◆ JOB
Starting at the line that has "Given: Open the تواصل معنا nav menu item" and ending after the line that has "Looking at the", write those lines out again with "nav menu item" changed to "navigation menu item" and nothing else altered. Leave the pictures out.

◆ SUPPLIED RECORDS
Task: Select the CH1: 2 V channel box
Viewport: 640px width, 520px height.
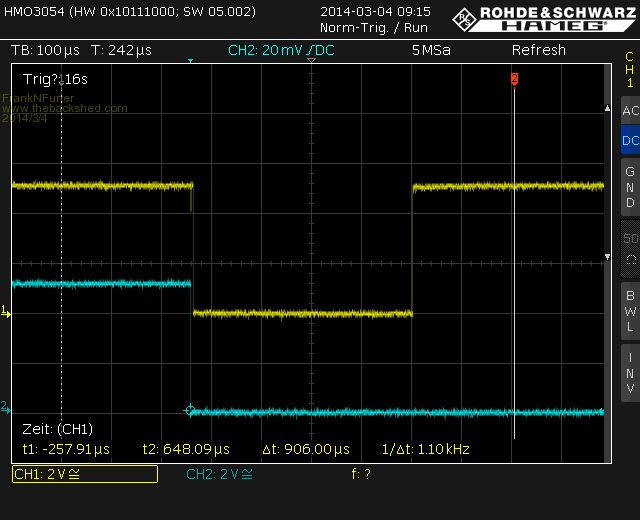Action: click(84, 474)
==
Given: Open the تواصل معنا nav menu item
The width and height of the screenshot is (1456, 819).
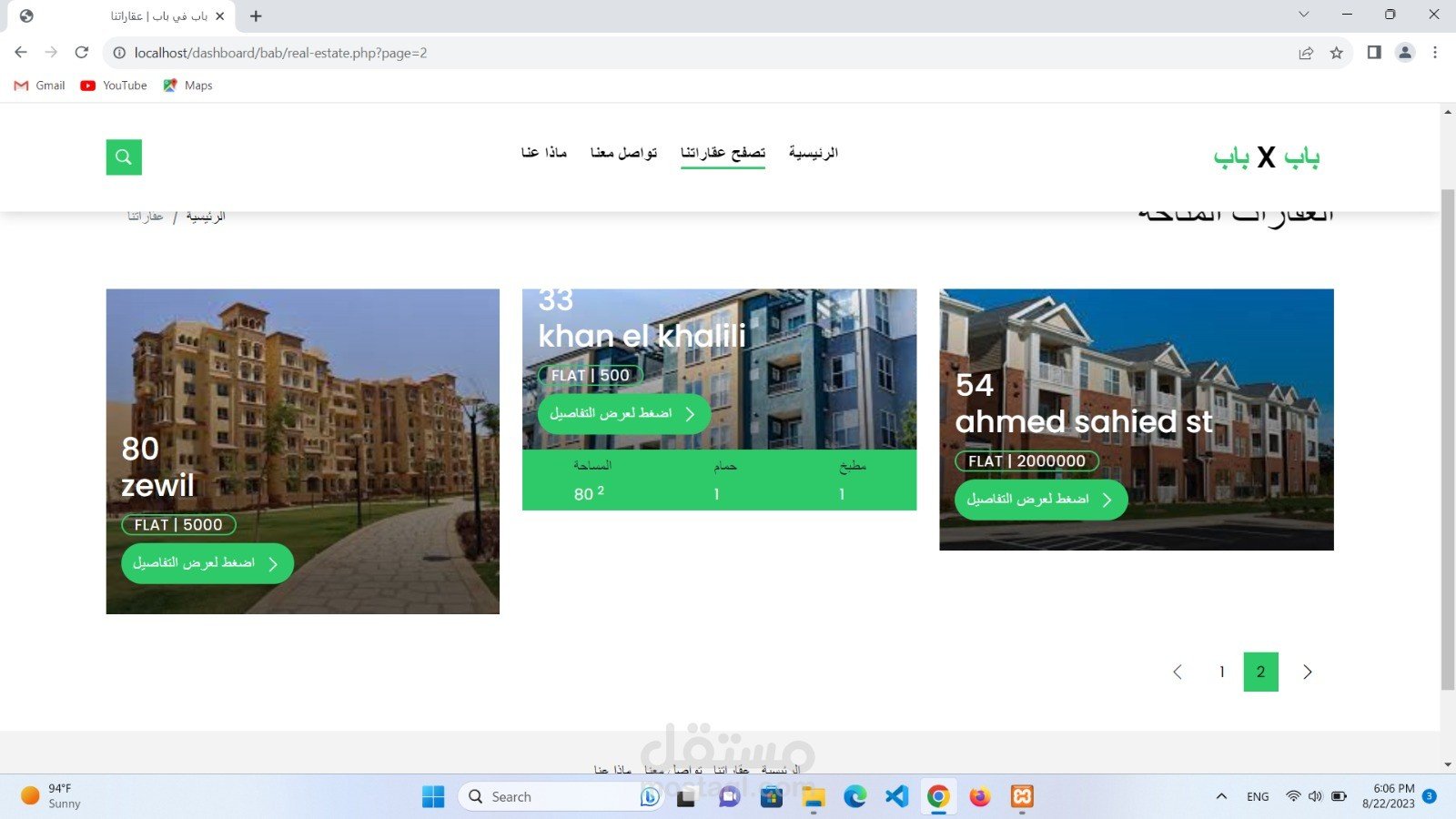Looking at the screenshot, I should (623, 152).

◆ REPLY
Given: Open the تواصل معنا navigation menu item
The width and height of the screenshot is (1456, 819).
Looking at the screenshot, I should (623, 152).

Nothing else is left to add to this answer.